In order to relate the catalytic properties of alcohol dehydrogenase (ADH), the rate-limiting enzyme for alcohol metabolism, with the pharmacokinetics of ethanol elimination in vivo, the multiple molecular forms of dog liver ADH were purified and their steady state kinetics investigated. Two different classes of ADH forms were identified by starch gel electrophoresis: the class I isoenzymes migrate to the cathode and the class II forms migrate to the anode. Three different patterns of the cathodic class I isoenzymes were identified in different liver specimens. Three molecular forms were observed for patterns A and C, and 5 for B. The two classes of isoenzymes were separated by affinity chromatography and purified by column chromatography. The 3 predominant class I isoenzymes, A1, B2 and C1, in type A, B and C livers, respectively, were isolated by high performancecation-exchange chromatography. The steady state kinetic constants of the A1, B2 and C1 isoenzymes are siilar, but differ substantially from those of the class II enzyme. The class II enzyme is much les sensitive to pyrazole inhibition, Ki = 2 mM, than the class I forms, Ki = 0.6 .mu.M. Methanol is not a substrate for the class II enzyme, whereas it is oxidized by the class I isoenzymes.
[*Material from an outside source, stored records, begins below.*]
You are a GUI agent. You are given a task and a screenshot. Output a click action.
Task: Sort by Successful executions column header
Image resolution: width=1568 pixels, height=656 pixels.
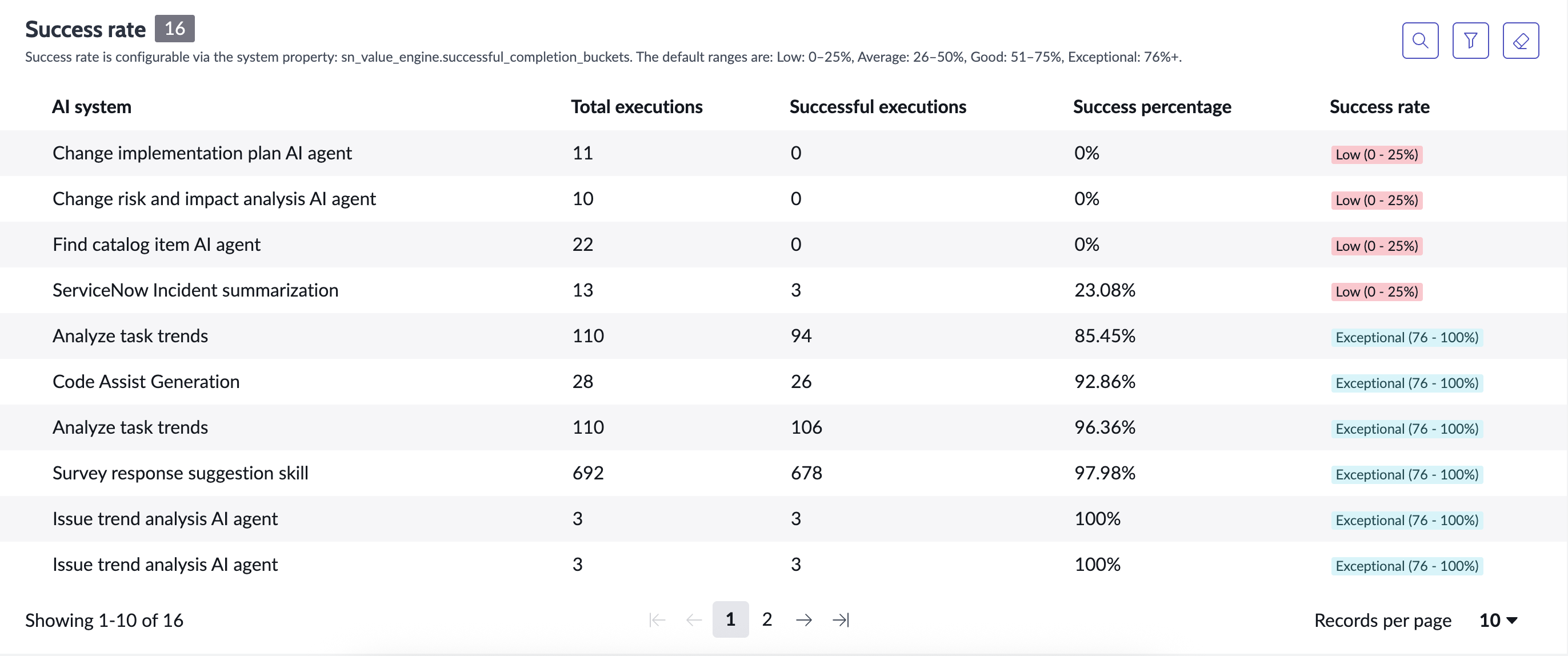(877, 106)
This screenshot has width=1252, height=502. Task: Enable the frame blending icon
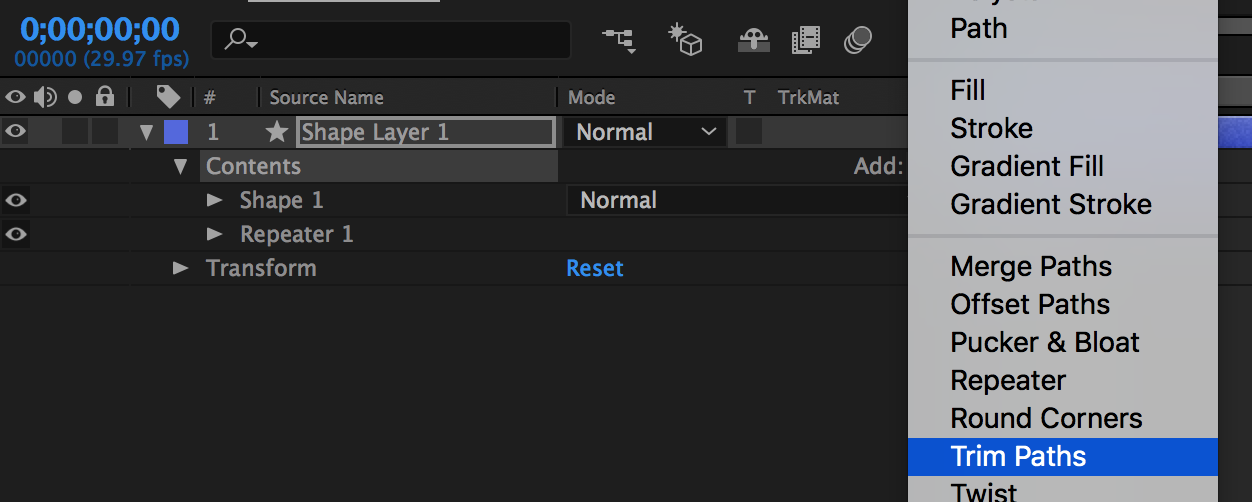click(x=806, y=40)
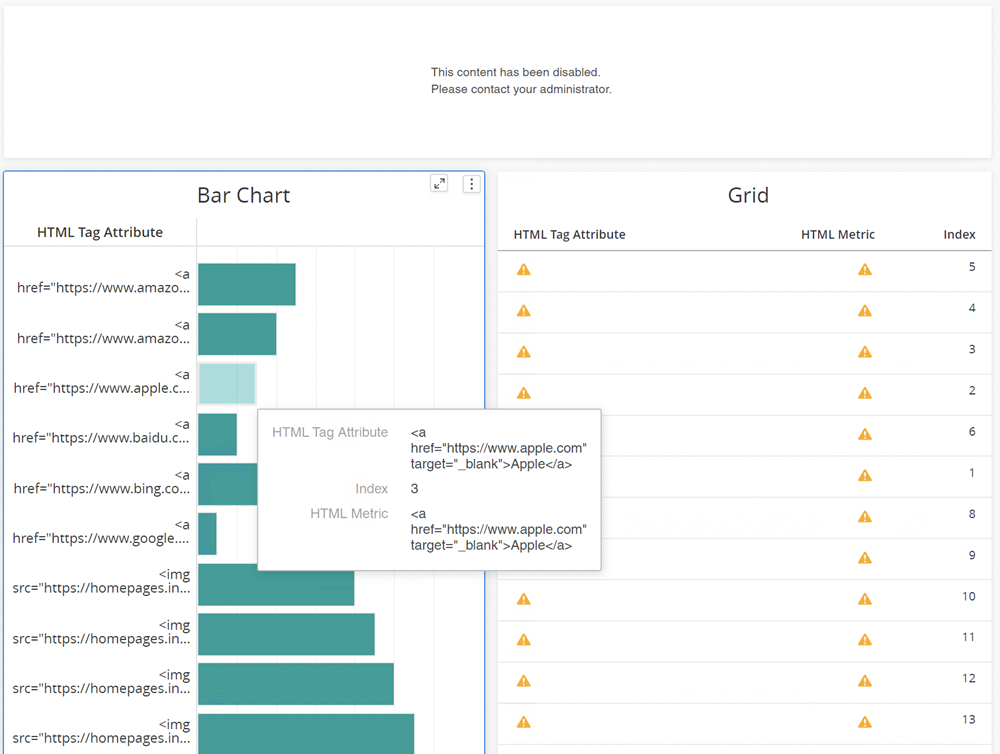The width and height of the screenshot is (1000, 754).
Task: Open the Bar Chart three-dot menu
Action: (472, 184)
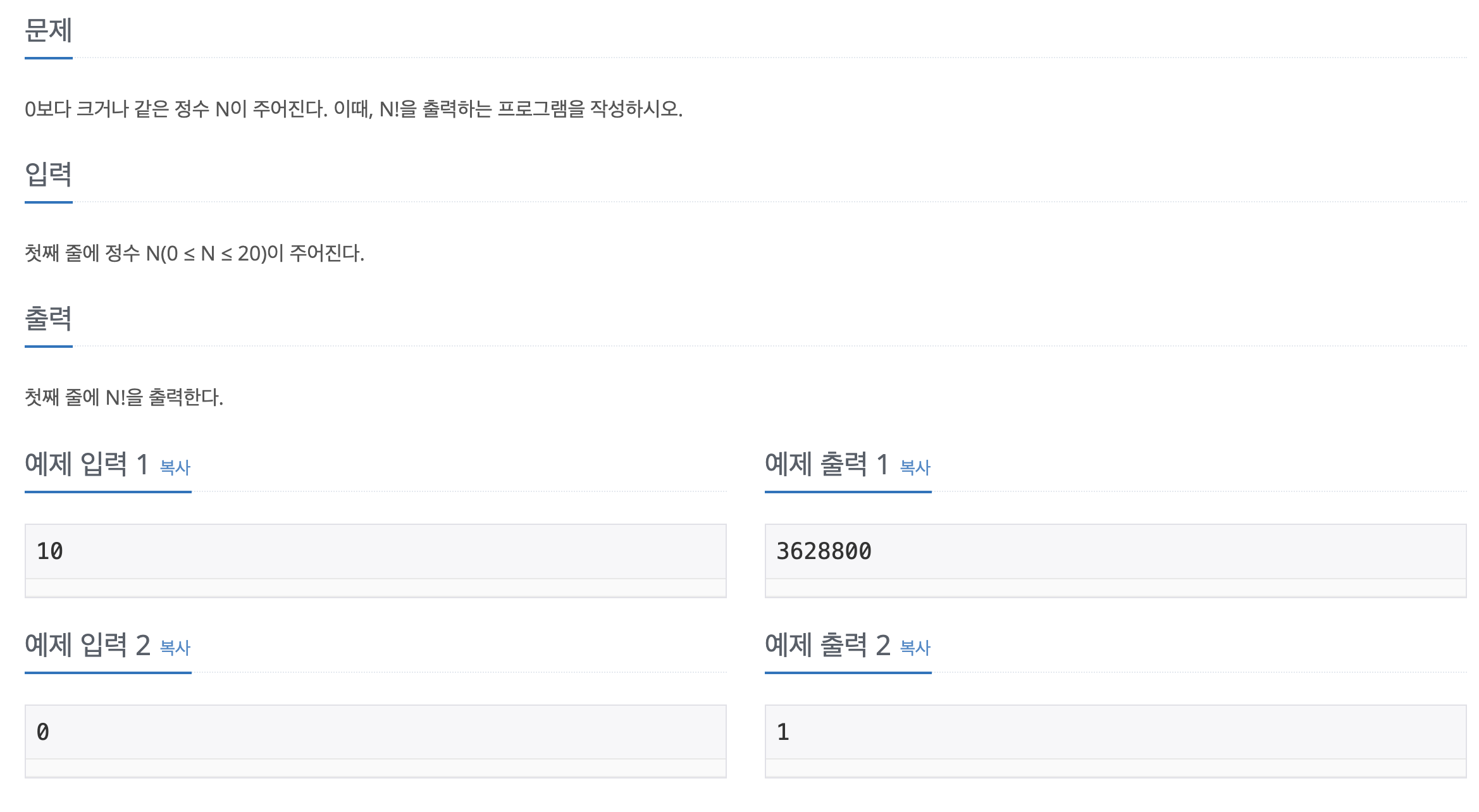Click the input constraint line 0 ≤ N ≤ 20
Screen dimensions: 1479x812
(194, 254)
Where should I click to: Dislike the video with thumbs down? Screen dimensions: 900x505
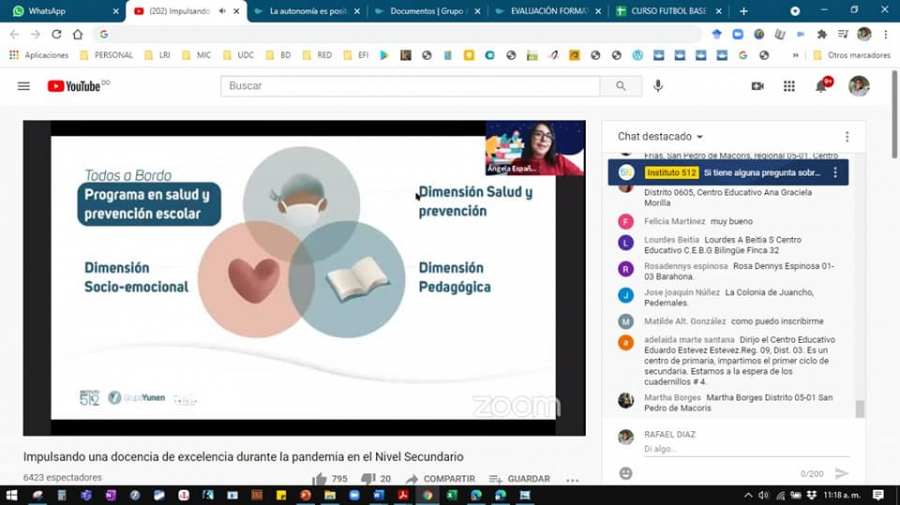[x=368, y=479]
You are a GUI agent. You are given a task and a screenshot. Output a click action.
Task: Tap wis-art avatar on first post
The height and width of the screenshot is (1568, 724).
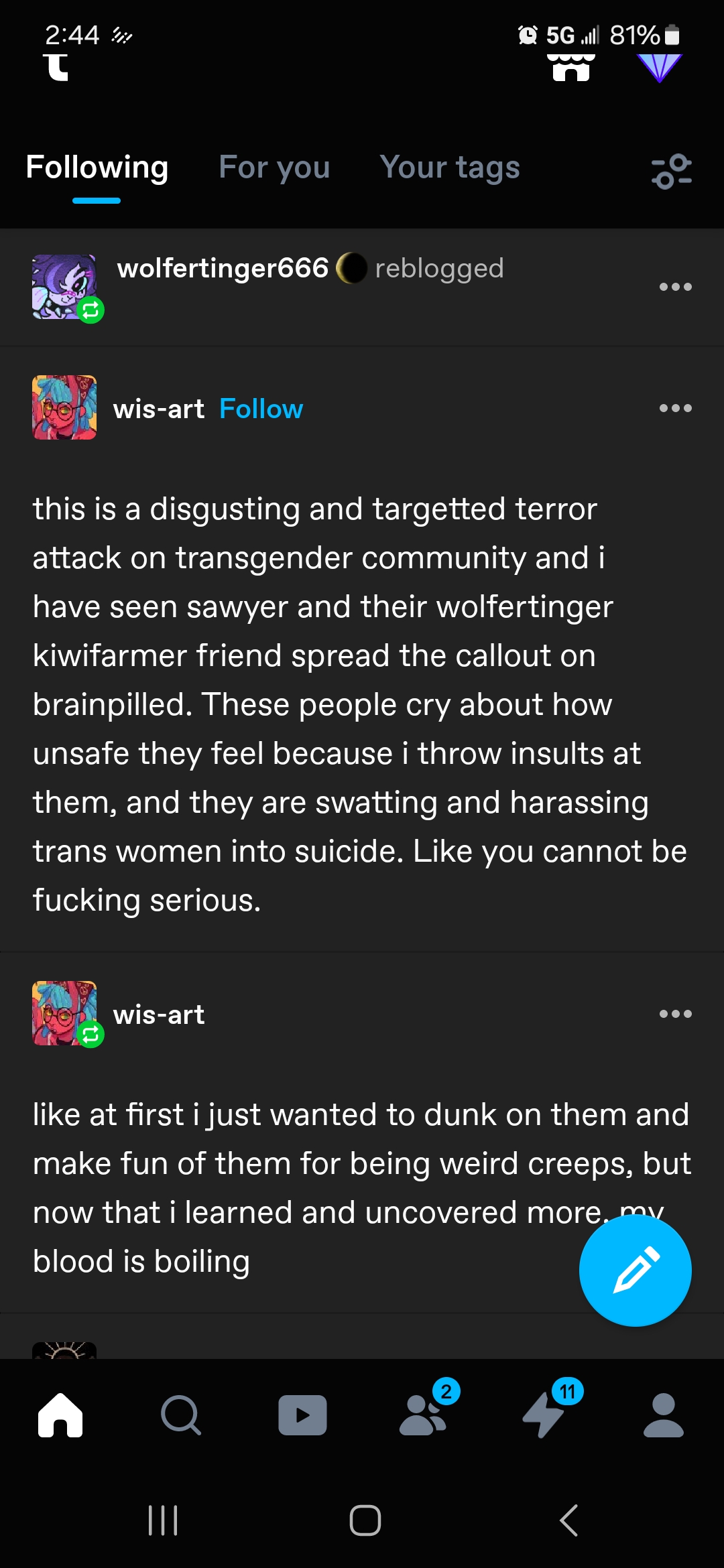(x=64, y=407)
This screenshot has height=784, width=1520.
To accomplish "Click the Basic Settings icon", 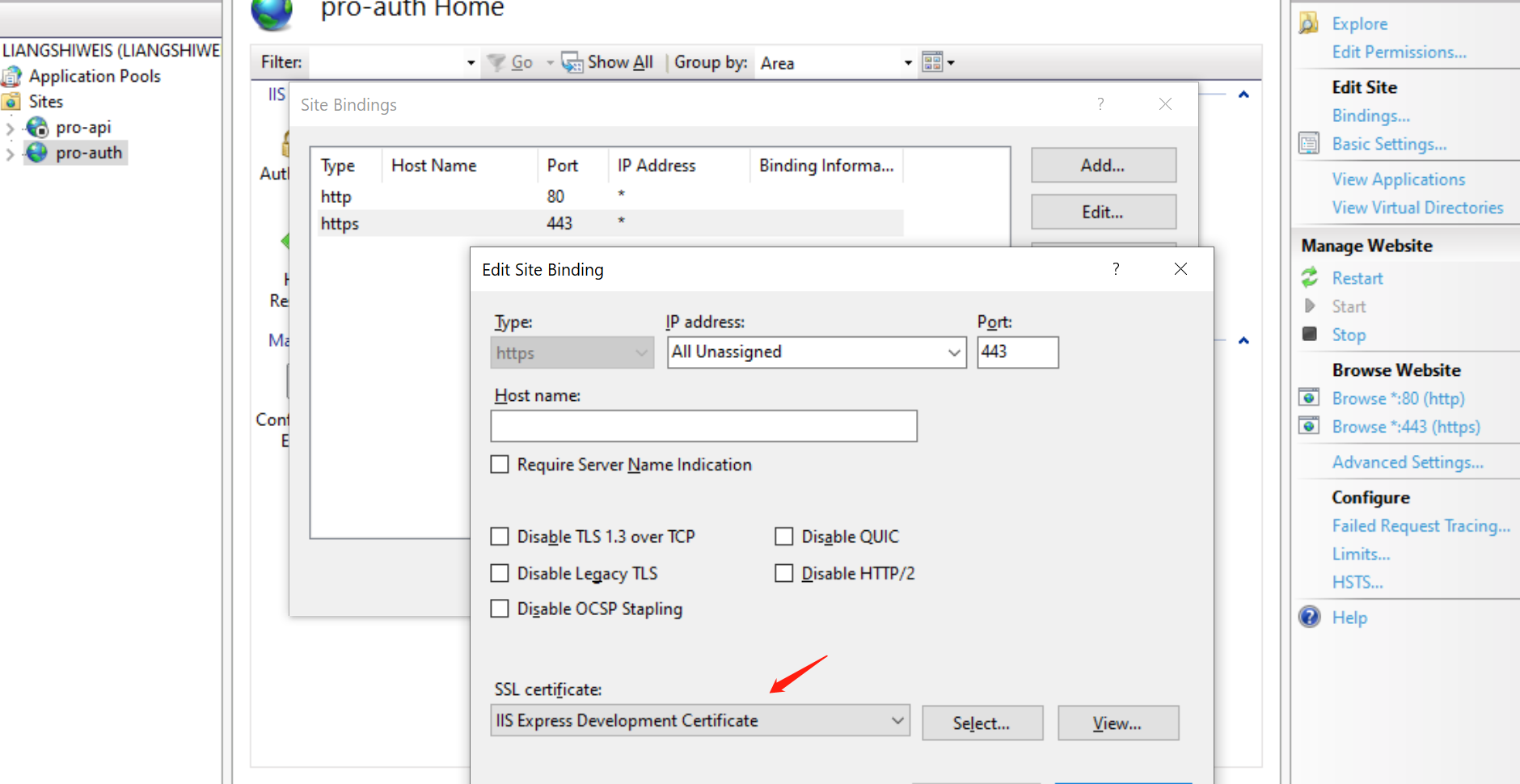I will (1308, 144).
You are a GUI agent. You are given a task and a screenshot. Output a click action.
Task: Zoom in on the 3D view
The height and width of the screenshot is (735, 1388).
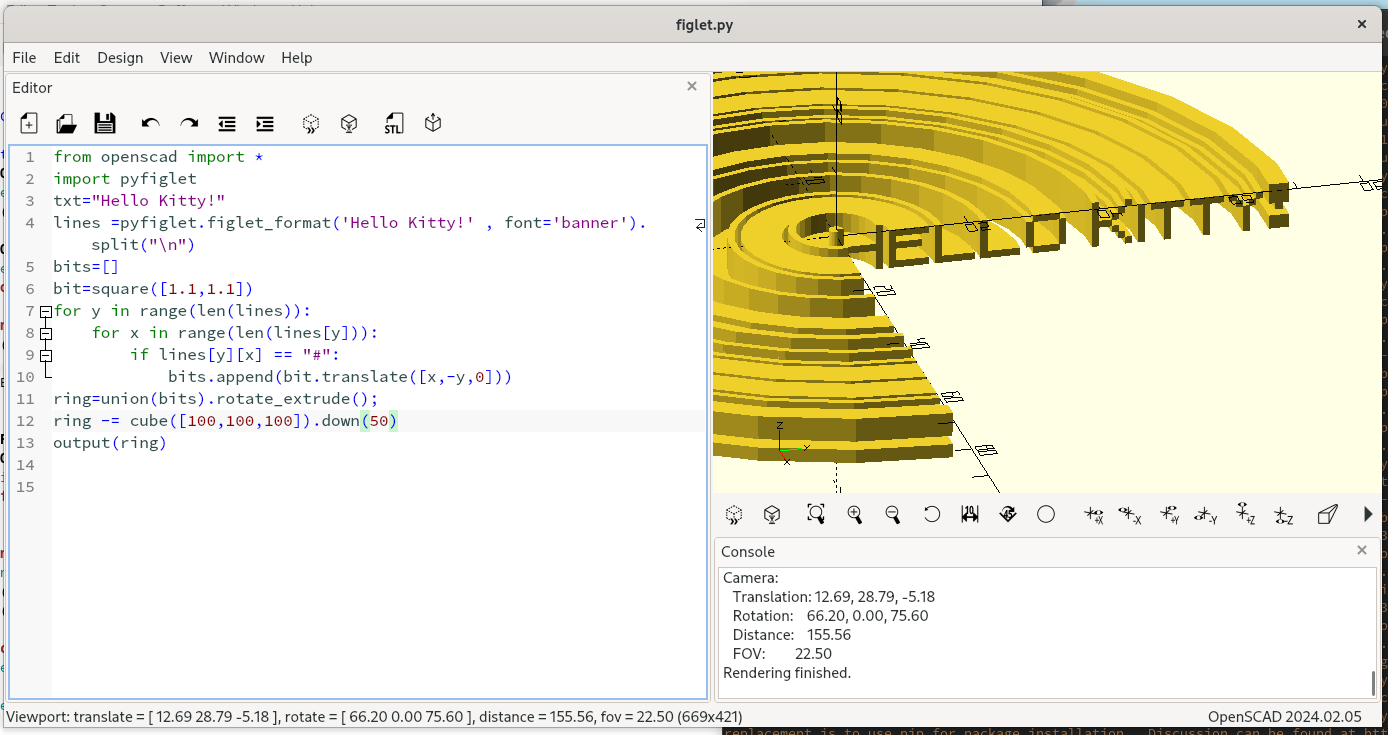(855, 514)
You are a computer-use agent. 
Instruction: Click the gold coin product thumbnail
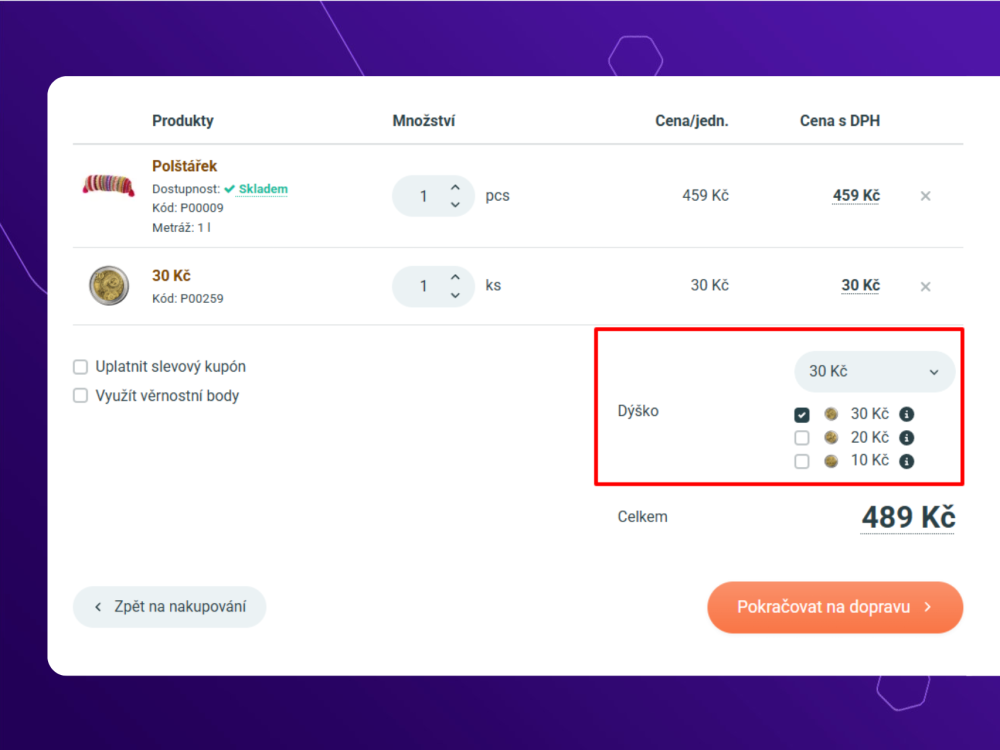tap(109, 286)
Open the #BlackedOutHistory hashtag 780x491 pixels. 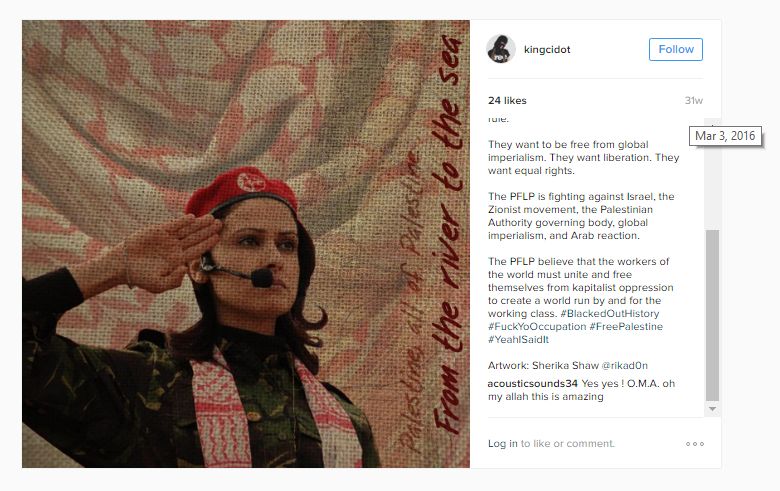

The class I isoenzymes exhibit a lower Km and substrate inhibition Ki for ethanol, 0.4 and 160 mM, respectively, than values for the class II enzyme, 10 and 610 mM, respectively. The properties of class I and II dog liver ADH are similar to those of the respective isoenzymes purified from human and monkey liver. Based on kinetic data for the 2 classes of dog liver alcohol dehydrogenase, the pharmacokinetics of ethanol elimination evidently should obey a 2 term Michaelis-Menten model with substrate inhibition at high alcohol concentrations.